我不需要并行化该功能
double relax_gauss (double *u, unsigned sizex, unsigned sizey)
{
double unew, diff, sum=0.0;
int chunkx = sizex/omp_get_num_threads();
int chunky = sizey/omp_get_num_threads();
int howmany=4;
#pragma omp parallel for reduction(+:sum) ordered(2)

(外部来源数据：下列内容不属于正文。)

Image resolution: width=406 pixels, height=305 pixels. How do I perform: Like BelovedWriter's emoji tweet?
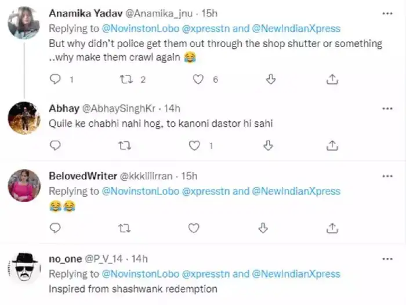pos(195,228)
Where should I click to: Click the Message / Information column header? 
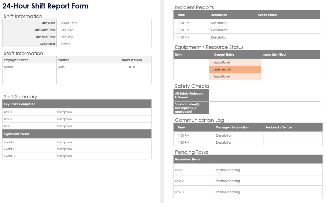pos(232,128)

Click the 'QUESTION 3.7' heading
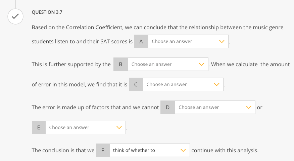47,12
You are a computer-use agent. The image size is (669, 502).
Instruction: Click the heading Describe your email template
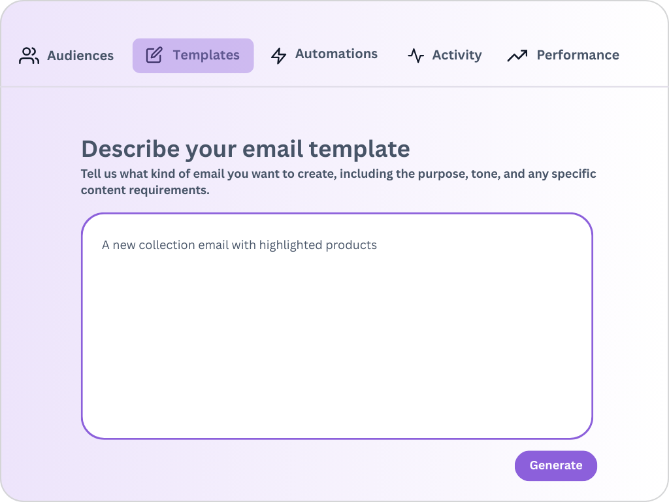245,149
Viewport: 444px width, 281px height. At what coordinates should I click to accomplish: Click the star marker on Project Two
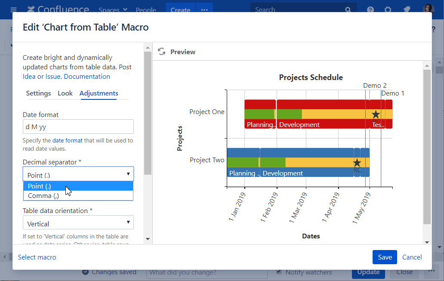[x=357, y=163]
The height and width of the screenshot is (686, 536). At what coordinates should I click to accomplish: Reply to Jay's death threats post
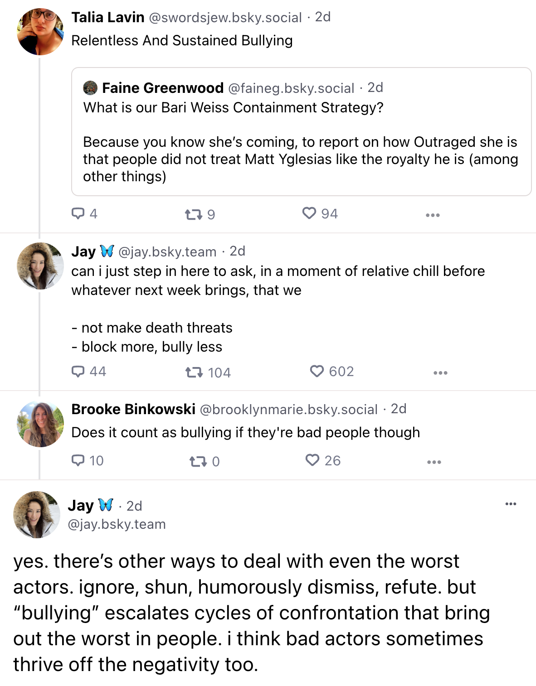click(78, 372)
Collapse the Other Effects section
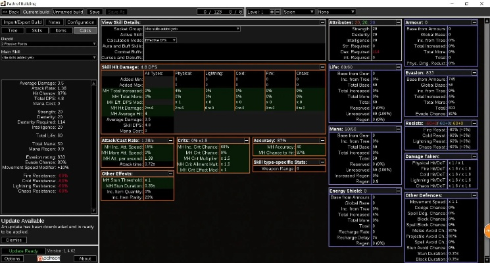The width and height of the screenshot is (490, 263). coord(171,174)
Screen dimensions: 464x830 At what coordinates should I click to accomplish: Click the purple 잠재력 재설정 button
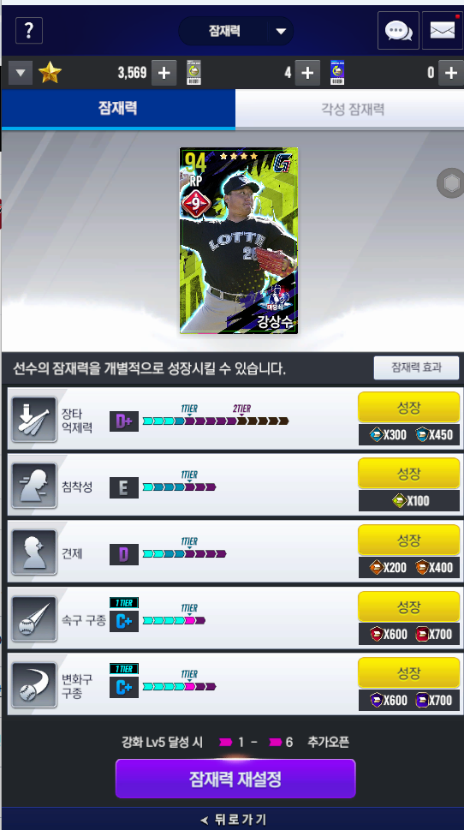[235, 779]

for(int bx = 0; bx < sizex/chunkx; ++bx){
for(int by = 0; by < sizey/chunky; by++){
int i_start = bx*chunkx;
int i_end = (chunkx*(1+bx));
int j_start = by*chunky;
int j_end = (chunky*(1+by));
#pragma omp ordered depend(sink:bx,by-1) depend(sink:bx-1, by)
{
for (int i=max(1, i_start); i<= min(sizex-2, i_end); i++) {
for (int j=max(1, j_start); j<= min(sizey-2, j_end); j++) {
unew= 0.25 * ( u[ i*sizey + (j-1) ]+ // left
u[ i*sizey + (j+1) ]+ // right
u[ (i-1)*sizey + j ]+ // top
u[ (i+1)*sizey + j ]); // bottom
diff = unew - u[i*sizey+ j];
sum += diff * diff;
u[i*sizey+j]=unew;
}
}
}
}
}
return sum;
}
当我执行代码时,生成的时间与顺序版本的时间相同。问题一定在这里,因为这是唯一修改的功能。